The problems of caring for more than one baby can be considerable and include emotional as well as financial aspects. There are no additional state benefits for multiple births in the UK, yet the every day costs of bringing up twins, even more so triplets are much greater. The cost of nursery equipment, clothes, food and childcare is inevitably substantial and many mothers who hoped to return to work after the birth have found the cost of childcare makes this financially nonviable.
Many parents own physical and mental health suffers as a result of caring for twins or more. Depression is more likely and this, like other problems, can affect their relationships with each other, the wider family or friends.
Your consultant and nurse counsellor will discuss these issues with you further but if you have any questions please do not hesitate to ask.
You can also contact the Multiple Births Foundation www.multiplebirths.org.uk 02083833519
For detailed outcome results please see statistics sheet
Our team at the Nuffield Health Woking Hospital, Victoria Wing will give support, before, during and after treatment, providing information and implications counselling and guidance to explore relevant issues.
Undertaking treatments can be an emotionally stressful time for you and your partner and it can help to talk things over with someone else. We do have access to independent counsellors and this consultation is strictly confidential. We strongly advise couples to seek independent counselling prior to treatment. Treatment where donor sperm is being used will require a mandatory session with our counsellor before any treatment can commence. This is to ensure all legal aspects of donor gametes is fully understood by all parties involved in treatment.
If at anytime during your treatment you are not happy with the standard of care will you please tell the nurse coordinator. If you feel you wish to complain will you please write to the named complaints officer: Ms Monnik Vleugels, Hospital Director,
Nuffield Health Woking Hospital,
Surrey GU21 4BY. We are constantly striving to achieve excellence within the department; however we appreciate that you may feel there are areas which do not come up to your expectations. We would like to know about this. We want your treatment to progress smoothly for you.
WHAT YOU NEED TO KNOW BEFORE TREATMENT BEGINS
Before commencing with the proposed treatment, please ensure you have been given the following information. 1 The limitation and possible outcomes of the proposed treatment
5 The costs involved and costs of alternative treatment
6 The availability of counselling facilities
7 The possible disruption to your normal life Your general practitioner is not obliged to prescribe the medication you may require for your treatment.

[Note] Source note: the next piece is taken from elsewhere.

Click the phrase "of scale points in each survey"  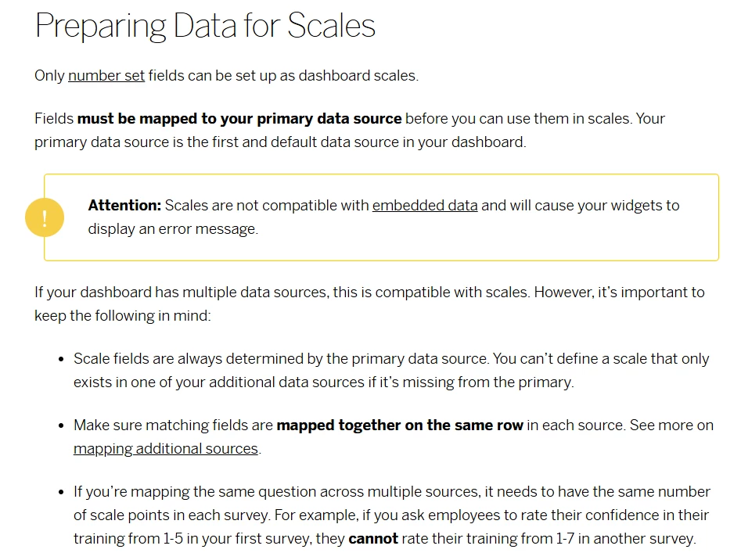coord(172,515)
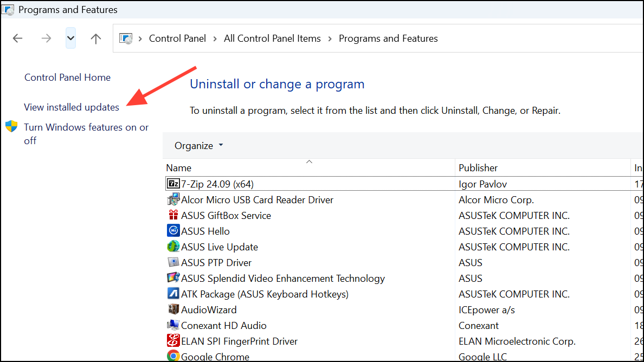Navigate to All Control Panel Items breadcrumb
The image size is (644, 362).
(272, 38)
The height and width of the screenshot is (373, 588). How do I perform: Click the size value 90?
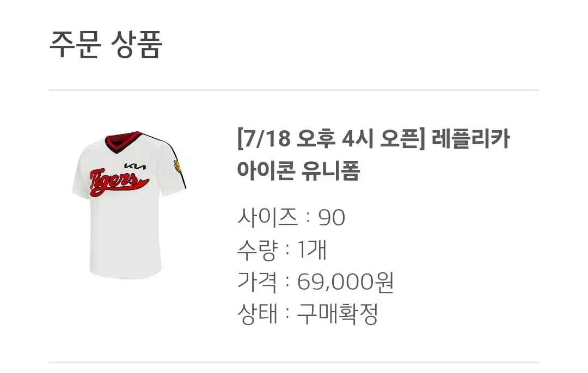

IUI (excluding cost of drugs) See fee structure The IUI fee includes all scans, blood Oestradiol level, nursing services, sperm preparation, insemination, and doctor's fees. It also includes one pregnancy test + pregnancy viability scan if positive result. It does not include: * Drugs
* Any investigation required before treatment
WHEN TO PAY?
Payment must be made in full prior to the treatment cycle commencing. Cheques should be made payable to the Nuffield Health, and all major credit cards are accepted.
We also offer you the facility for 'Banker's Automated Clearing Services' (BACS) which is a simple and cost effective way to make payments directly from your bank account to another bank account. For further information please discuss with our Accounts administrator.
The hospital will require details of a credit card before treatment starts, please discuss this with the ACS financial administrator if this is difficult for you.